The construction of the Rio-Santos highway in the early 1970s threatened the village, generating several protests of cultural movements of the society in Angra dos Reis. In that decade, the existing police station was deactivated, and a military police company installed in barracks on the edge of the highway, now with the purpose of providing protection to the construction works of the nuclear power plant.

==Etymology==
The name, of indigenous origin, has a controversial meaning. Some people claim that it derives from Mambuca, a small stingless bee better known as "Japurá", a bee-dog abundant in the region. Some others refer to a very abundant plant in the region. There are still others who advocate the meaning as "passage". This last interpretation seeks origin in the fact that, by bordering the river, we have a path that was already used by the Indians of the region as means of connection with the Planalto Paulista. This path came to have long rocky sidewalks built by African slaves for disposal of coffee production.

The name "Mambucaba" also designates the river that finds the sea, having its source in the state of São Paulo, within the Serra da Bocaina National Park, in the municipality of São José do Barreiro. Within the Fluminense territory, the river marks the boundary between the municipalities of Angra dos Reis and Paraty. With this, according to historian Alípio Mendes, the name Mambucaba can also mean "sea loch", since the Mambucaba river waters into the sea, as if it were an extension of it.

==Village and neighborhood==
Nowadays, the old village, which keeps much of its colonial houses, is a point of vacationers that come from other regions of the west of the state of Rio de Janeiro, the city of Rio de Janeiro and the state of São Paulo. It has about 700 inhabitants, reaching approximately 10,000 visitors in the summer. Its infrastructure has had great improvements in recent years, having practically all streets received pavement and public lighting. A health post and a school are also offered to the local population by the municipality of Angra dos Reis.
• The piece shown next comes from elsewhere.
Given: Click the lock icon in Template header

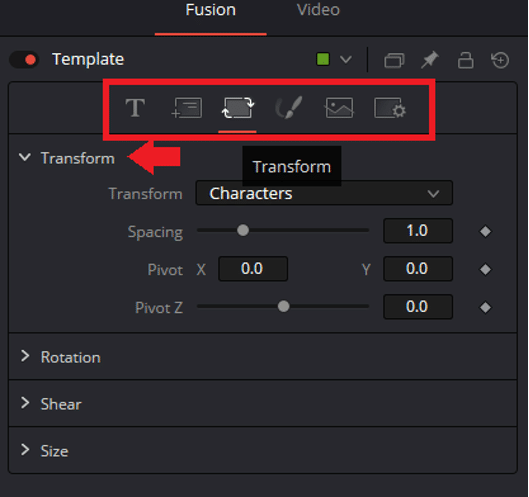Looking at the screenshot, I should click(x=465, y=60).
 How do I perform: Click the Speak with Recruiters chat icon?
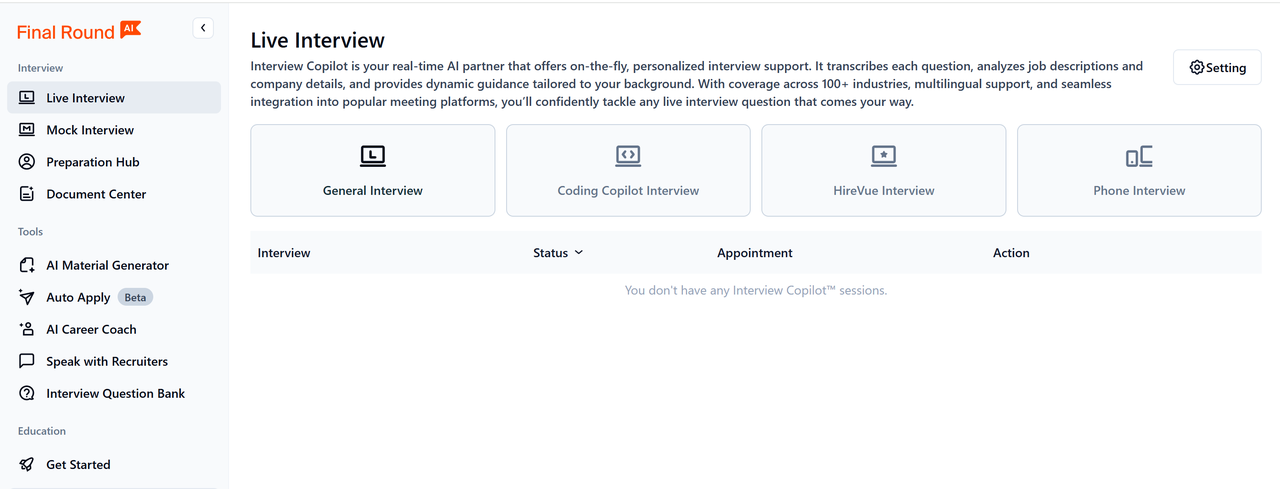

There is also residential villages maintained by the Eletrobras, the state energy company for employees of the Angra Nuclear Power Plant. In the neighborhood, Parque Mambucaba, known until a few years ago as Perequê (which means "Path of ascent of the fish", due to the mangrove areas on its shores where the fish reproduce), reside around 21000 people, population that multiply on weekends and holidays during the summer months, when the influx of people come mainly from the region of Vale do Paraíba, and those who have summer residences there. In the last 15 years, this neighborhood has won a reasonable infrastructure for the trade and provision of public and private services, since many workers and former workers of the nuclear power plant resolved to reside permanently, due to the proximity of other localities with access to the sea, as well as the ease of access to Rodovia Rio-Santos.

This region is attended, in relation to public security and civil defense, by the 33 battalion of Military police, whose headquarters is located at the entrance of Parque Mambucaba, and by the 1st Detachment of the 26th group of Military Fireman, located in the working village. Another hospital is located in the neighborhood of Praia Brava and is maintained by Eletronuclear. There are other health posts and a detachment of the Municipal Civil Defense of Angra dos Reis held in Mambucaba Park.